(a) If G(x) = x/(1 + 2x), find G '(a).
and
Use it to find an equation of the tangent line to the curve y = x/(1 + 2x) at the point (-1/4, -1/2).
2007-07-15 11:23:13 · 4 answers · asked by Anonymous in Science & Mathematics ➔ Mathematics
This is just using the quotient rule, which is "if f(x) = g(x)/h(x), then f'(x) = (h(x) * g'(x)) - (g(x) * h'(x)) divided by h(x) squared". So in this problem, you get this as the derivative:
((1+2x)(1) - (x)(2)) / (1+2x)^2
which is simplified as 1 / (1+4x + 4x^2)
Now, to find the tangent, you plug the given points into your derivative.
G'(-1/4) = 1/(1 - 1/2)^2
G'(-1/4) = 4
Slope = 4
Next you set up the equation for the line in point - slope form, or (y-y1) = (Slope)(x-x1)
y + 1/2 = 4(x + 1/4)
y + 1/2 = 4x + 1
So your final equation for the line equals y = 4x + 1/2
2007-07-15 11:48:51 · answer #1 · answered by ? 2 · 0⤊ 0⤋
G(x) = x/(1 + 2x)
G'(x) = 1/(1+2x) -2x/(1+2x)^2 = 1/(1+2x)^2
so
G'(a) = 1/(1+2a)^2
We need to find the slope at a = -1/4.
G'(-1/4) = 1/(1 - 1/2)^2 = 1/(1/4) = 4
Let m be the slope.

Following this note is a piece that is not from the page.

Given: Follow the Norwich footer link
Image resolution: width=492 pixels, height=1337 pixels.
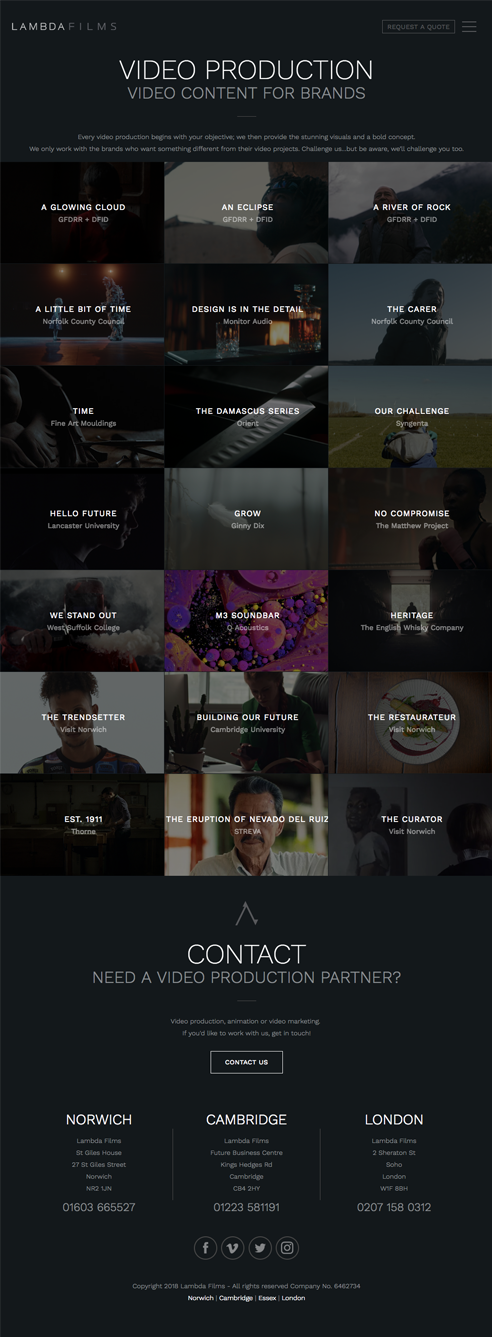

Then the tangent will have an equation of the form y = mx + b = 4x +b. We know that (-1/4, -1/2) is on the line so
-1/2 = 4(-1/4) + b
b = -1/2 +1 = 1/2
y = 4x + 1/2 is the equation of the tangent
2007-07-15 18:42:27 · answer #2 · answered by Bazz 4 · 0⤊ 0⤋
G'(x) = [(1+2x)-2x]/(1+2x)^2 = 1/(1+2x)^2
G'(a) = 1/(1+2a)^2
G'(-1/4) = 1/(1+2(-1/4))^2 = 1/(1/2)^2 = 1/(14) = 4
So the tangnet has the form y=4x +b where 4 is the slope at x = -1/4 and b is the t -intercept
When x = -1/4, y = (-1/4)/(1+2(-1/4)) = -1/2
so -1/2 = 4(-1/4)+b --> b = 1/2
So equation is y = 4x + 1/2
2007-07-15 18:41:35 · answer #3 · answered by ironduke8159 7 · 0⤊ 0⤋
omg that looks nearly impossible.
Good luck with that one.
2007-07-15 18:27:07 · answer #4 · answered by cameraxwhore 1 · 0⤊ 3⤋